Antanas Mockus was elected mayor of Colombia’s capital, Bogotá, in 1995. He became one of the most popular mayors in the city’s history through deft leadership and innovative programs promoting civic engagement using arts and humor. One of Mockus’ more unconventional projects included hiring mimes to control Bogotá’s notorious traffic. Under his leadership, homicide rates dropped dramatically and water conservation and sanitation improved greatly. Following his two terms as mayor, Mockus returned to the National University of Colombia, where he is a professor of mathematics and philosophy. At Harvard, Mockus will be teaching “Hedonism and Pragmatism” and co-teaching “Foundational Fiction and Other Cultural Agents” in the Department of Romance Languages and Literatures this fall.

Renowned human-rights lawyer and scholar Luis Moreno-Ocampo will be in residence at Harvard Law School (HLS) during January 2005. In 2003, he became the first chief prosecutor of the International Criminal Court in The Hague, the first permanent institution with responsibility for trying war crimes and crimes against humanity. A key figure in Transparency International, an international anti-corruption organization, Moreno-Ocampo rose to prominence as a deputy prosecutor in the 1980s during the trials of former officers of Argentina’s military junta. An RFK Visiting Professor at HLS in 2002, Moreno-Ocampo will co-teach the course “International Criminal Justice” with professor Philip B. Heymann this January.

Nicaraguan scholar and political leader Dora María Téllez served as a guerrilla commander during the Sandinista revolution and later as Nicaragua’s Minister of Health, helping her country to win the United Nations Educational, Scientific, and Cultural Organization’s (UNESCO) prize for exceptional health progress. Her political activism led to a position on Nicaragua’s legislature, while her scholarship in public policy and art history has brought her to the podium of leading universities. She is president of the Sandinista Renewal Movement, a political party she co-founded in 1995. During the spring term, Téllez will join the faculty of the Harvard Divinity School (HDS) where she plans to teach “From Revolution to Hope: Nicaragua and the Sandinista Aftermath” and “Caribbean Identity, Race and Ethnicity.”

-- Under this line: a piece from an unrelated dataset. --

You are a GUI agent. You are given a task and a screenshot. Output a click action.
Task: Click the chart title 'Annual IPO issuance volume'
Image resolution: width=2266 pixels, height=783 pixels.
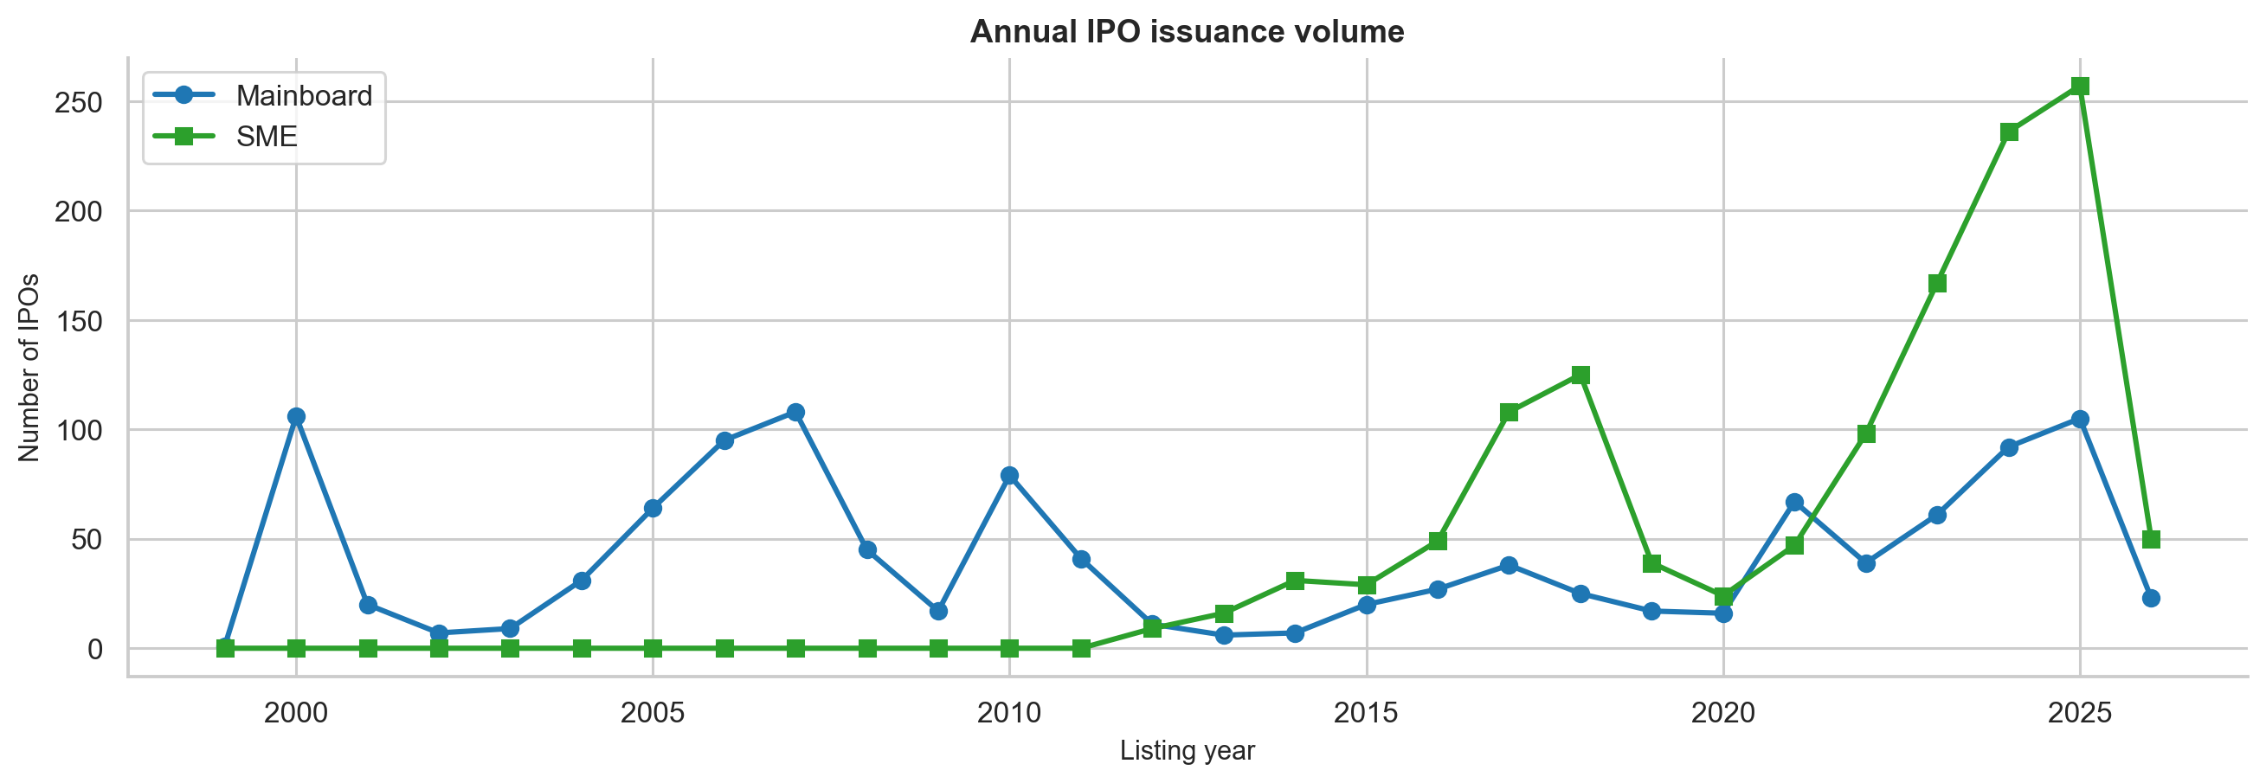[1187, 32]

Ernesto Schiefelbein served as Chilean minister of education, and as rector of the Universidad Santo Tomás. Previously, he was director of the UNESCO Region Office of Education for Latin America and the Caribbean, and worked as educational economist at the World Bank. Schiefelbein is the author of more than 10 books and is a former visiting professor at Harvard. Most recently, he was appointed visiting professor at the Center for the Study of International Cooperation in Education at Hiroshima University. During the spring 2005 term, Schiefelbein will be teaching two courses at the Harvard Graduate School of Education: “Rethinking the Purposes of Education in Developing Countries” and “Foundations of Systemic Educational Change in Developing Countries.”